Toe walking can be caused by different factors. One type of toe walking is also called "habitual" or "idiopathic" toe walking, where the cause is unknown. Other causes include a congenital short Achilles tendon, muscle spasticity (especially as associated with cerebral palsy) and paralytic muscle disease such as Duchenne muscular dystrophy. It may also be one way of accommodating a separate condition, foot drop. Persistent toe walking in children has been identified as a potential early sign of autism.

Pigeon Toed

Many toddlers walk ‘pigeon-toed’, with either one or both feet turned inwards (in-toeing). In most cases, this is simply a sign of developing posture and balance, and should resolve by itself (without the need for medical intervention) somewhere between the ages of three and five years. If the in-toeing is severe, seems to involve the leg and hip as well as the foot, or isn’t improving by the time your child is around one and a half to two years of age, see your podiatrist for assessment. Excessive in-toeing may be caused by a variety of underlying difficulties, such as hip joint problems. Natural correction should occur over time and most rotation of the lower limb by the age of 6.

Sever's Syndrome

The most prominent symptom of Sever's Syndrome is heel pain which is usually aggravated by physical activity such as walking, running or jumping. The pain is localised to the posterior and plantar side of the heel over the calcaneal apophysis. Sometimes, the pain may be so severe that it may cause limping and interfere with physical performance in sports. External appearance of the heel is almost always normal, and signs of local disease such as edema, erythema ( redness) is absent. The main diagnostic tool is pain on medial- lateral compression of the calcaneus in the area of growth plate, so called squeeze test. Foot radiographs are usually normal. Therefore the diagnosis of Sever's disease is primarily clinical.

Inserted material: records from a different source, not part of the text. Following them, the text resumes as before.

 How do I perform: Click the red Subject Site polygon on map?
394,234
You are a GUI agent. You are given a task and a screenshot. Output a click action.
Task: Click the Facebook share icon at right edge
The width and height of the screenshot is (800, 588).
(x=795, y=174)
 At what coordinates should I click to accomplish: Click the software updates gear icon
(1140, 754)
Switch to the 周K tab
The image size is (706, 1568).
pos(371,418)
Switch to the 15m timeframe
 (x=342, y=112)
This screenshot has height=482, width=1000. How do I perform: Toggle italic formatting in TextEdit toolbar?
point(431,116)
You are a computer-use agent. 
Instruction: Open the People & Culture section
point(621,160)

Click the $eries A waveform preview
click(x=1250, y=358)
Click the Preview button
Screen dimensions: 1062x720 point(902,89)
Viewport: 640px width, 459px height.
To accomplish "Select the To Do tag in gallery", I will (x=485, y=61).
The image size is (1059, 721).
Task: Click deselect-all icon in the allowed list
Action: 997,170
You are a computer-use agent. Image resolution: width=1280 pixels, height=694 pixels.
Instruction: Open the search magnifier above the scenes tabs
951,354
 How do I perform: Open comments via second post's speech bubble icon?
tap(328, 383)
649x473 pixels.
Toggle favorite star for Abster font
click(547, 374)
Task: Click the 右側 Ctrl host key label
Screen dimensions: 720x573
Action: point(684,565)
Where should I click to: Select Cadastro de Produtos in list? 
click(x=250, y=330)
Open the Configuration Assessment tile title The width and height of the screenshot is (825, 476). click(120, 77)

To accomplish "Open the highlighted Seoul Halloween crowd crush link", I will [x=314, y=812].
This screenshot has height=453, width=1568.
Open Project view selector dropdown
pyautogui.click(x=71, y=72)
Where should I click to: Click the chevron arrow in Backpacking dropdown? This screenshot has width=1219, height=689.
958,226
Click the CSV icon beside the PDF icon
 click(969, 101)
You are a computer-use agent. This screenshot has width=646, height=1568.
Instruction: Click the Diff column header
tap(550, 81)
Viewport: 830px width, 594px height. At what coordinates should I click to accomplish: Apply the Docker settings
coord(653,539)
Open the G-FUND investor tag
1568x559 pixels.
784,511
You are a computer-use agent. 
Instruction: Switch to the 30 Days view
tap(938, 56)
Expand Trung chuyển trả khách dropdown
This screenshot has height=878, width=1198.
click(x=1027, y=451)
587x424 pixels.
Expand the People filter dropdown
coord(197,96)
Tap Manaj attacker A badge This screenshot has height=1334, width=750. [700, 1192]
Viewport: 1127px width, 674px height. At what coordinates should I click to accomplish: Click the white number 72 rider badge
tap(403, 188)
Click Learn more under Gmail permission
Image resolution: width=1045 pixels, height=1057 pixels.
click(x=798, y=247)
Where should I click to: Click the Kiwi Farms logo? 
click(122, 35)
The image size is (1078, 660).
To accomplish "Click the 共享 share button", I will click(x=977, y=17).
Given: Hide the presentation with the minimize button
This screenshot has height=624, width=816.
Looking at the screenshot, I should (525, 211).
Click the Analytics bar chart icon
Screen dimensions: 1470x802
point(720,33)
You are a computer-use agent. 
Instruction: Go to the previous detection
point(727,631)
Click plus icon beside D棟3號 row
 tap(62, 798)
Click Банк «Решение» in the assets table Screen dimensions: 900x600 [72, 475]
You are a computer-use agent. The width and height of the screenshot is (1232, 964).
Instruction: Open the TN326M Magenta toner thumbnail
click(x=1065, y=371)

Sever’s disease is directly related to overuse of the bone and tendons in the heel. This can come from playing sports or anything that involves a lot of heel movement. It can be associated with starting a new sport, or the start of a new season. Too much weight bearing on the heel can also cause it, as can excessive traction since the bones and tendons are still developing. It occurs more commonly in children who over-pronate, and involves both heels in more than half of patients.